TEXT SEGMENT START
That's correct, except that it's flow->free.n == 1, not 0 (we're
checking for strictly > 1 above). If it's not, that's a free cluster
claiming it extends past the end of the table.
I've added
ASSERT(flow_first_free + flow->free.n <= FLOW_MAX);
Above the if to try to clarify this.
> > +
> > + ASSERT(FLOW_IDX(next) < FLOW_MAX);
> > + ASSERT(next->f.type == FLOW_TYPE_NONE);
> > + ASSERT(next->free.n == 0);
> > +
> > + next->free.n = flow->free.n - 1;
> > + next->free.next = flow->free.next;
> > + } else {
> > + /* Use the entire block */
> > + flow_first_free = flow->free.next;
> > + }
>
> I wonder if we really have to keep track of the number of (non-)entries
> in the free "block", and if we have to be explicit about the two cases.
>
> I'm trying to find out if we can simplify the whole thing with slightly
> different variants, for example:
>
> struct flow_free_block {
> [...]
> unsigned next_free;
> unsigned next_busy;
> };
>
> or:
>
> struct flow_free_block {
> [...]
> unsigned next_free;
> };
>
> or even some sort of double-linked list:
>
> struct flow_free_block {
> [...]
> unsigned prev_free;
> unsigned next_free;
> };
>
> but I couldn't quite find a more elegant solution yet.
>
> > +
> > + memset(flow, 0, sizeof(*flow));
> > + return flow;
> > }
> >
> > /**
> > @@ -70,48 +137,15 @@ union flow *flow_alloc(void)
> > */
> > void flow_alloc_cancel(union flow *flow)
> > {
> > - ASSERT(FLOW_IDX(flow) == flow_count - 1);
> > - memset(flow, 0, sizeof(*flow));
> > - flow_count--;
> > -}
> > -
> > -/**
> > - * flow_table_compact() - Perform compaction on flow table
> > - * @c: Execution context
> > - * @hole: Pointer to recently closed flow
> > - */
> > -static void flow_table_compact(const struct ctx *c, union flow *hole)
TEXT SEGMENT END
EXCERPTED RECORDS START
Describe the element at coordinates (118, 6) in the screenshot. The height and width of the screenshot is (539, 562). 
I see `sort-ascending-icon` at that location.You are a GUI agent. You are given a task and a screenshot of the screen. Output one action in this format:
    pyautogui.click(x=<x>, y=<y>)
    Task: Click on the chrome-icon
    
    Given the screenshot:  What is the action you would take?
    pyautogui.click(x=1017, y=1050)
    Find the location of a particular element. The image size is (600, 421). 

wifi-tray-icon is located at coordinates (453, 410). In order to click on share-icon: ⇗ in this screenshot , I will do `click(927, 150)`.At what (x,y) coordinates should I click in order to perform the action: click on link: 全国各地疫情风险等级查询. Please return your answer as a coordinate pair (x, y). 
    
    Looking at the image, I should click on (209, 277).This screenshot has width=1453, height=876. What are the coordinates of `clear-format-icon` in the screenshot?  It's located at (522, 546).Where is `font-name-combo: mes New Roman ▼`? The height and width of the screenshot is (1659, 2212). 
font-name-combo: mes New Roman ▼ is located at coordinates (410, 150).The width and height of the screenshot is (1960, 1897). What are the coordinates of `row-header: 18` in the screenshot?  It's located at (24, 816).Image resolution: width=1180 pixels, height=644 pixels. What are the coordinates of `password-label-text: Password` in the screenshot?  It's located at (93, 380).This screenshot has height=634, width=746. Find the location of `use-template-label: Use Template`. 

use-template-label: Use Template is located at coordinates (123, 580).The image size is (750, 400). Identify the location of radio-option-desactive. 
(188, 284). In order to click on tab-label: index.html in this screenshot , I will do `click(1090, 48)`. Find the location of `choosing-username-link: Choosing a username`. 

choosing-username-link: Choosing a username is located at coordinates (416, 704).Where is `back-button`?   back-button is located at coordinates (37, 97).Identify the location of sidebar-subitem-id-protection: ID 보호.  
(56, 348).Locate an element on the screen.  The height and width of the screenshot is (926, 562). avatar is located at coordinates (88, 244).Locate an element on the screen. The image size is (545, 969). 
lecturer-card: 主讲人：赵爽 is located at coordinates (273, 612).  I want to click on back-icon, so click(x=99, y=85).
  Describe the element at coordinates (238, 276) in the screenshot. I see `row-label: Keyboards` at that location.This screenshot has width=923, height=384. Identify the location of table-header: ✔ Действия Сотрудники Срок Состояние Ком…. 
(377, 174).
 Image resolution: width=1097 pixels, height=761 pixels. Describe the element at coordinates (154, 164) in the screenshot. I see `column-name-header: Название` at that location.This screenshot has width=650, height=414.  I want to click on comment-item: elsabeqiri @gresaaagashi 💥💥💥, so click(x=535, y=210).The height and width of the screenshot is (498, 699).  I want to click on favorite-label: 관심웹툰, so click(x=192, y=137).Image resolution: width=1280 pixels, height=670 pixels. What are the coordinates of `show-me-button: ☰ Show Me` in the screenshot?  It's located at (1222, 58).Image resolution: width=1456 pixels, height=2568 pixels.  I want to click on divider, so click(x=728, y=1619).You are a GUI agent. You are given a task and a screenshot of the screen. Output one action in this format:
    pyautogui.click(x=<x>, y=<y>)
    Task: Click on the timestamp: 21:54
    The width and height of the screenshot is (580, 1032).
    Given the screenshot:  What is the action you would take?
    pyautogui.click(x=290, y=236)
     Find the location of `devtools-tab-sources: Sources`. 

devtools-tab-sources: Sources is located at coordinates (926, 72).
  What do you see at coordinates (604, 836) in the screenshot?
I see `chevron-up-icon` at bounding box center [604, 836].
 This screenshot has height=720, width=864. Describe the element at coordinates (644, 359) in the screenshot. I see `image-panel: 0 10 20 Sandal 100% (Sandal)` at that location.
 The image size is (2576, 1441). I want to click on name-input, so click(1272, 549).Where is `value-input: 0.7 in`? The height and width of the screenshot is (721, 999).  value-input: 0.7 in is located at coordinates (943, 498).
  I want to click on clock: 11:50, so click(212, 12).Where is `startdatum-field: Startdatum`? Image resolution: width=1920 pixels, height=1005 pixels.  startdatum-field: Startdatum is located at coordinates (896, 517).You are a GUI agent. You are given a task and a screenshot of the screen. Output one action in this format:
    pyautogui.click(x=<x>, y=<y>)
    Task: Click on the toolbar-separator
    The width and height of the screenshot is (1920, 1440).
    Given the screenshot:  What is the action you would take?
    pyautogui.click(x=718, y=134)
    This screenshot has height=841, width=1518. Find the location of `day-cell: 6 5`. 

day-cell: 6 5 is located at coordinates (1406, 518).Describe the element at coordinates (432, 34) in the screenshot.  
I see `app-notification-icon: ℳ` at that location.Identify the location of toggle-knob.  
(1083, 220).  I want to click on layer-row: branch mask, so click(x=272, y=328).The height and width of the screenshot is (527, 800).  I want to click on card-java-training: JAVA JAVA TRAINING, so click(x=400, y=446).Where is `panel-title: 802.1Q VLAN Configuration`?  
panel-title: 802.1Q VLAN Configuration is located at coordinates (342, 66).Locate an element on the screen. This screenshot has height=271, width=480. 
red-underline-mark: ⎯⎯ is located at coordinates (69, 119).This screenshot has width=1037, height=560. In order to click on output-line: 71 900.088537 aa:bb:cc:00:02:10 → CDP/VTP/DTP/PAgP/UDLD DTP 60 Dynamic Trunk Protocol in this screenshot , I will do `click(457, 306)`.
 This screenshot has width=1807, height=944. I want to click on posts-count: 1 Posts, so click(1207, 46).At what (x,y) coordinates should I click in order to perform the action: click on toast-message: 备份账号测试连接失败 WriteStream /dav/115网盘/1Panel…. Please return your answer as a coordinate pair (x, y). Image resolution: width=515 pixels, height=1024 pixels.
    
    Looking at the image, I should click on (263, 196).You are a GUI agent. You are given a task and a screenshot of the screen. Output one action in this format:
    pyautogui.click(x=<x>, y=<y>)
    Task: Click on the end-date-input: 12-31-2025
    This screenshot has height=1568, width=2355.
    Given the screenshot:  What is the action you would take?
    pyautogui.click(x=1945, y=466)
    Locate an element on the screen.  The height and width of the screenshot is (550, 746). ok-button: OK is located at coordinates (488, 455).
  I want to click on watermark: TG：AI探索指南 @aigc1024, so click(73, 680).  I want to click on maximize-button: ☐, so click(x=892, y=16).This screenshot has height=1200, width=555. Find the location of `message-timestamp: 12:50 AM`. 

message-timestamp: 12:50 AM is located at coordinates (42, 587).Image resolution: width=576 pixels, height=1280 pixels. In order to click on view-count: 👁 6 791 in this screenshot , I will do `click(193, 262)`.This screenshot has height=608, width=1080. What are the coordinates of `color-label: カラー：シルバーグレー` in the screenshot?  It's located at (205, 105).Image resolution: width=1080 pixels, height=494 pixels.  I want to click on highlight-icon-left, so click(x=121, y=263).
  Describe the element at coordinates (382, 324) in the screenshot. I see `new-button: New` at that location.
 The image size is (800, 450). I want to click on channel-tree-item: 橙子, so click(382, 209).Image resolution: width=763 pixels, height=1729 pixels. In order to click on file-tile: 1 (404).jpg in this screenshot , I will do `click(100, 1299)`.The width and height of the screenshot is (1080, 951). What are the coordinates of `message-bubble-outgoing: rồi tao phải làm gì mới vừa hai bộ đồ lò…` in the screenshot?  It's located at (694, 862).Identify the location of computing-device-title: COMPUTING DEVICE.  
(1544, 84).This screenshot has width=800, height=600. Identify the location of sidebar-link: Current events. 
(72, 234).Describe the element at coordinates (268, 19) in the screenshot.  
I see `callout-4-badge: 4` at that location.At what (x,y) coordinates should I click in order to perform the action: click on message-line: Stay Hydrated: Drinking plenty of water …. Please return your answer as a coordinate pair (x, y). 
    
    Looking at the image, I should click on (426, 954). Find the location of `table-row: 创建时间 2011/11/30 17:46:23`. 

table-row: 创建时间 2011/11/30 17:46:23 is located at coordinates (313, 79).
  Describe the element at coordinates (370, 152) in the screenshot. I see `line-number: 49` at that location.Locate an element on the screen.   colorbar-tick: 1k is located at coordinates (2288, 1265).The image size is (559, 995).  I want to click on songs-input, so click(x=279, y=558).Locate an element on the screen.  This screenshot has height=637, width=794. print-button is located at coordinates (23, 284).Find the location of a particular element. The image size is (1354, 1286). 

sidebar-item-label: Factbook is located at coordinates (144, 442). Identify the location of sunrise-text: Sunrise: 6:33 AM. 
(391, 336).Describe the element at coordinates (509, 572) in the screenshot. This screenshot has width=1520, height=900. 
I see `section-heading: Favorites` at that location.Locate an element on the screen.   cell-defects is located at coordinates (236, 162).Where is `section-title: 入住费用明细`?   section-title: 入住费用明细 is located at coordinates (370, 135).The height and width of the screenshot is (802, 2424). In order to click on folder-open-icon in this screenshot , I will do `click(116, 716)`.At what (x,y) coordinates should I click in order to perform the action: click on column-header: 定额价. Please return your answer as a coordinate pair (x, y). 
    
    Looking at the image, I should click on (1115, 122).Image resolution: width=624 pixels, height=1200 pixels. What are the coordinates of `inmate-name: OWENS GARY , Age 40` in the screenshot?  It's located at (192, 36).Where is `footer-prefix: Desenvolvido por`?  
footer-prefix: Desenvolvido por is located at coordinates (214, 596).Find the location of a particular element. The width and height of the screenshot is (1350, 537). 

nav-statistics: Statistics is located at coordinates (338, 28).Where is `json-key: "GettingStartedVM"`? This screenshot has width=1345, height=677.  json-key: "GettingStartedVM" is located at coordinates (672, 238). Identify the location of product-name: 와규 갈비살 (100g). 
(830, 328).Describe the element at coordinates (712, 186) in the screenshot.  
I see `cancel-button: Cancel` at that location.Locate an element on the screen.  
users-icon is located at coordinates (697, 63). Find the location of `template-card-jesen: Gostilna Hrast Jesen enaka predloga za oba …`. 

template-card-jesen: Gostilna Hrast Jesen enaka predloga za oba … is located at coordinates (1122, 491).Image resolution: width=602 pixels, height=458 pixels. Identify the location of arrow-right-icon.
EXCERPTED RECORDS END
DIRECTIONS:
**1)** Do these statements agree with the flow table discussion? Answer yes or no for each, and quote the words of the text that decide it.
(a) The correct check is flow->free.n == 1 rather than 0.
(b) The reviewer has found a more elegant solution.
(c) The new ASSERT was placed above the if.
**2)** Please translate this sentence from the flow table discussion into Spanish: "I wonder if we really have to keep track of the number of (non-)entries in the free "block", and if we have to be explicit about the two cases."
**3)** In the flow table discussion, rewrite the part starting with "That's correct, except" and going on through "to clarify this.", using "free block" in place of "free cluster".

SOLUTIONS TO EACH TASK:
**1)**
(a) Yes: "it's flow->free.n == 1, not 0"
(b) No: "but I couldn't quite find a more elegant solution yet."
(c) Yes: "Above the if to try to clarify this."

**2)** Me pregunto si realmente tenemos que llevar la cuenta del número de (no) entradas en el "bloque" libre, y si tenemos que ser explícitos sobre los dos casos.

**3)**
That's correct, except that it's flow->free.n == 1, not 0 (we're
checking for strictly > 1 above). If it's not, that's a free block
claiming it extends past the end of the table.
I've added
ASSERT(flow_first_free + flow->free.n <= FLOW_MAX);
Above the if to try to clarify this.